§ Task directions:
Copy down the following material word for word, leaving out the pictures.

§ Materials provided:
----------

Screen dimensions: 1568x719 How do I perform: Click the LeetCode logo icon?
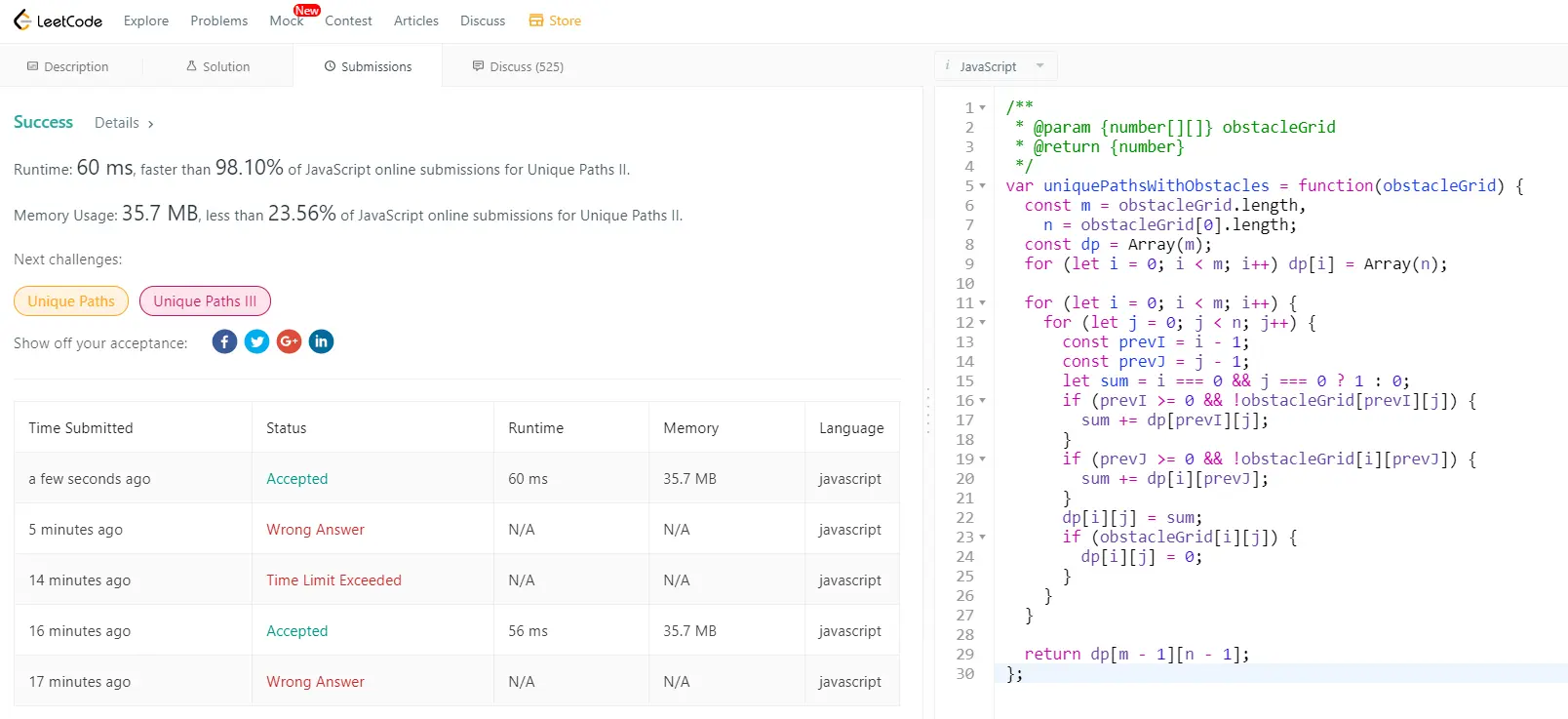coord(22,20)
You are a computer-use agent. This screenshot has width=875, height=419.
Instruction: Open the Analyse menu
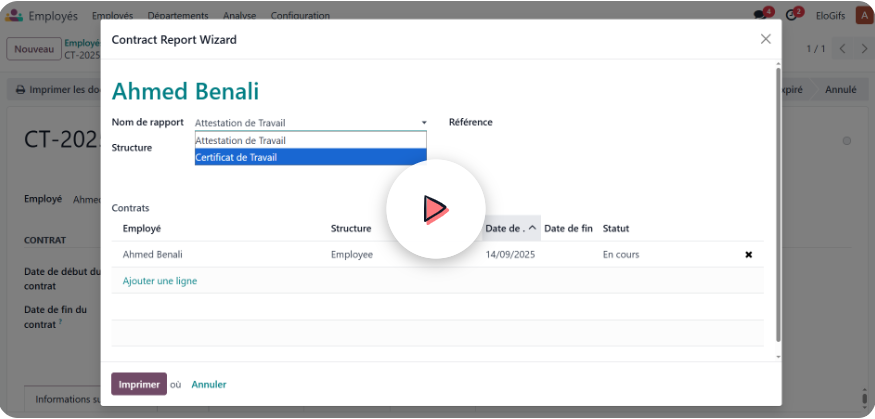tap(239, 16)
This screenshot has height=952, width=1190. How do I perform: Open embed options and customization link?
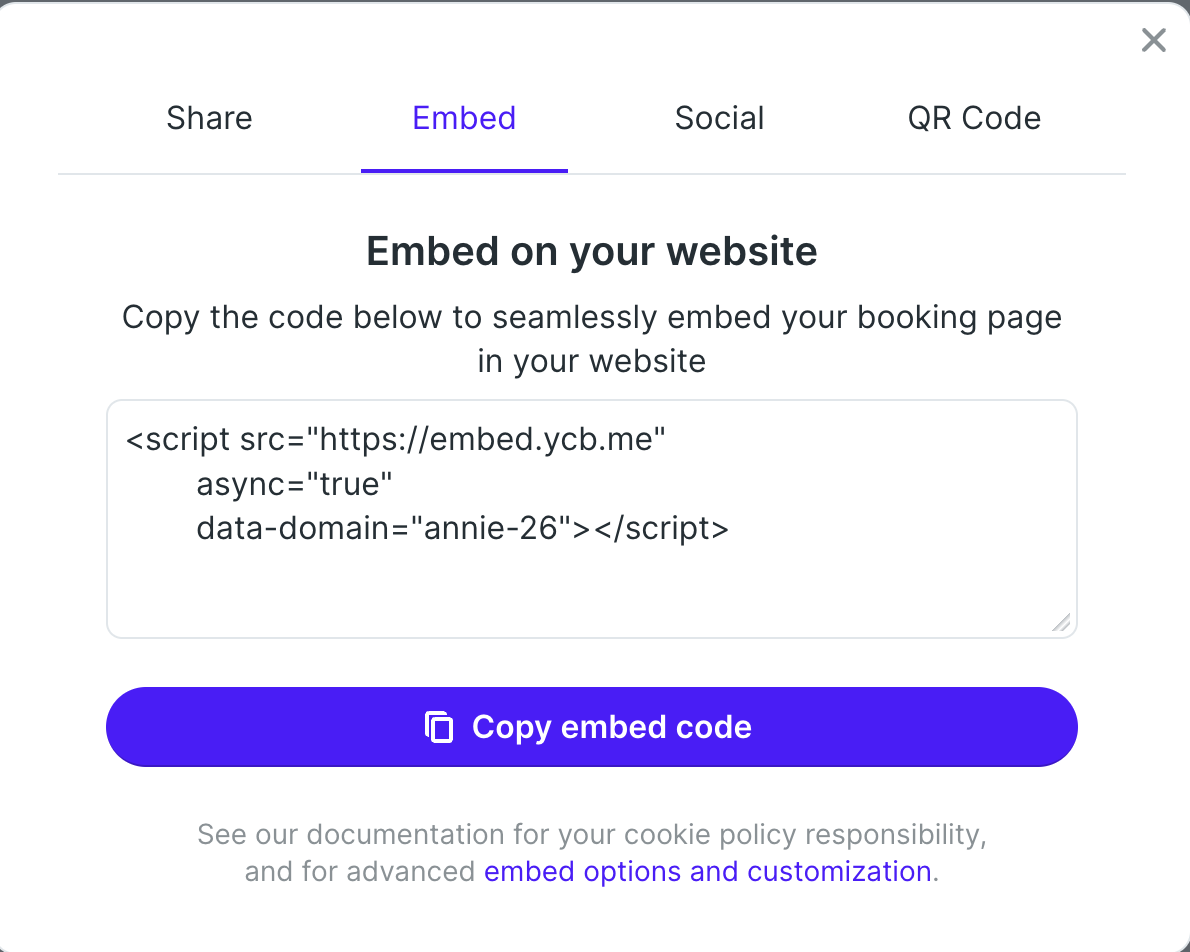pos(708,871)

----------

§ Written reply:
Screen dimensions: 1568x719 How do I perform: Click the LeetCode logo icon?
coord(22,20)
You are a computer-use agent. This screenshot has width=875, height=419.
Instruction: Open the Analyse menu
tap(239, 16)
This screenshot has height=952, width=1190. How do I perform: Open embed options and customization link?
pos(708,871)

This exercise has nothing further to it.